Exact repetition of the data is the whole task.
++++++++++++++++++++
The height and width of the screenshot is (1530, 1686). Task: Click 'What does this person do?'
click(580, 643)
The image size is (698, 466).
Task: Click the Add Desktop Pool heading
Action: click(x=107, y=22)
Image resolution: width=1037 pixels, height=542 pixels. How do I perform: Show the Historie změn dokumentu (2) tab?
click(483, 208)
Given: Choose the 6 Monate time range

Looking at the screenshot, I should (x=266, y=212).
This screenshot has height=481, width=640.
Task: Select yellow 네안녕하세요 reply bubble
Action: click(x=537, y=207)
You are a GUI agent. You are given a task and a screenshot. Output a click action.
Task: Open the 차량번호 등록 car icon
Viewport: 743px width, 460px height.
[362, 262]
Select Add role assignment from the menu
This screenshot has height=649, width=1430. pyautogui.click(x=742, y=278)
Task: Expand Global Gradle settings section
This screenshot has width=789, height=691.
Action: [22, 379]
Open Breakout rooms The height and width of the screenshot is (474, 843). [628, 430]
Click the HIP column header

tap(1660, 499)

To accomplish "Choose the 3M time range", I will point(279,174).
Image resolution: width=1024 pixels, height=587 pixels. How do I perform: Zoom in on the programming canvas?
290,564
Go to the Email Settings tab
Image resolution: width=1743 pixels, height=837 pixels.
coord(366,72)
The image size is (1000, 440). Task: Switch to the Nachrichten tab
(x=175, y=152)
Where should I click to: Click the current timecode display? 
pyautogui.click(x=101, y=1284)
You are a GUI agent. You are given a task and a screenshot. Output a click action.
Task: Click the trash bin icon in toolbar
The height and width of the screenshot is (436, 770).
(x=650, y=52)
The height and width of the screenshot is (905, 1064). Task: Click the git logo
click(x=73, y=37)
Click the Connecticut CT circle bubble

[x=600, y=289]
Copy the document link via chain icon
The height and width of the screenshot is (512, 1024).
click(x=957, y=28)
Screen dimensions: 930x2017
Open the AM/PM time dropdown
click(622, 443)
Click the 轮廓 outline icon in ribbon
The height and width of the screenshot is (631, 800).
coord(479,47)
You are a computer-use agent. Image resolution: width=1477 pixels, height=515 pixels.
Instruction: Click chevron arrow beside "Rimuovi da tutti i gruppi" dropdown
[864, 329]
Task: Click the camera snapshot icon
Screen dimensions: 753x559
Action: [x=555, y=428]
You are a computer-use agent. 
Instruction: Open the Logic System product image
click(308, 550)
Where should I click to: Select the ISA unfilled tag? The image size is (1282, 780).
++++++++++++++++++++
- **SOLUTION FOR THIS TASK**
The height and width of the screenshot is (1530, 1686). Task: Click 'What does this person do?'
click(580, 643)
The image size is (698, 466).
Task: Click the Add Desktop Pool heading
Action: click(x=107, y=22)
Image resolution: width=1037 pixels, height=542 pixels. How do I perform: Show the Historie změn dokumentu (2) tab?
click(483, 208)
Given: Choose the 6 Monate time range

Looking at the screenshot, I should (x=266, y=212).
This screenshot has height=481, width=640.
Task: Select yellow 네안녕하세요 reply bubble
Action: click(x=537, y=207)
You are a GUI agent. You are given a task and a screenshot. Output a click action.
Task: Open the 차량번호 등록 car icon
Viewport: 743px width, 460px height.
[362, 262]
Select Add role assignment from the menu
This screenshot has height=649, width=1430. pyautogui.click(x=742, y=278)
Task: Expand Global Gradle settings section
This screenshot has width=789, height=691.
Action: [22, 379]
Open Breakout rooms The height and width of the screenshot is (474, 843). [628, 430]
Click the HIP column header

tap(1660, 499)

To accomplish "Choose the 3M time range", I will point(279,174).
Image resolution: width=1024 pixels, height=587 pixels. How do I perform: Zoom in on the programming canvas?
290,564
Go to the Email Settings tab
Image resolution: width=1743 pixels, height=837 pixels.
coord(366,72)
The image size is (1000, 440). Task: Switch to the Nachrichten tab
(x=175, y=152)
Where should I click to: Click the current timecode display? 
pyautogui.click(x=101, y=1284)
You are a GUI agent. You are given a task and a screenshot. Output a click action.
Task: Click the trash bin icon in toolbar
The height and width of the screenshot is (436, 770).
(x=650, y=52)
The height and width of the screenshot is (905, 1064). Task: Click the git logo
click(x=73, y=37)
Click the Connecticut CT circle bubble

[x=600, y=289]
Copy the document link via chain icon
The height and width of the screenshot is (512, 1024).
click(x=957, y=28)
Screen dimensions: 930x2017
Open the AM/PM time dropdown
click(622, 443)
Click the 轮廓 outline icon in ribbon
The height and width of the screenshot is (631, 800).
coord(479,47)
You are a computer-use agent. Image resolution: width=1477 pixels, height=515 pixels.
Instruction: Click chevron arrow beside "Rimuovi da tutti i gruppi" dropdown
[864, 329]
Task: Click the camera snapshot icon
Screen dimensions: 753x559
Action: [x=555, y=428]
You are a computer-use agent. 
Instruction: Open the Logic System product image
click(308, 550)
Where should I click to: Select the ISA unfilled tag? The image size is (1282, 780).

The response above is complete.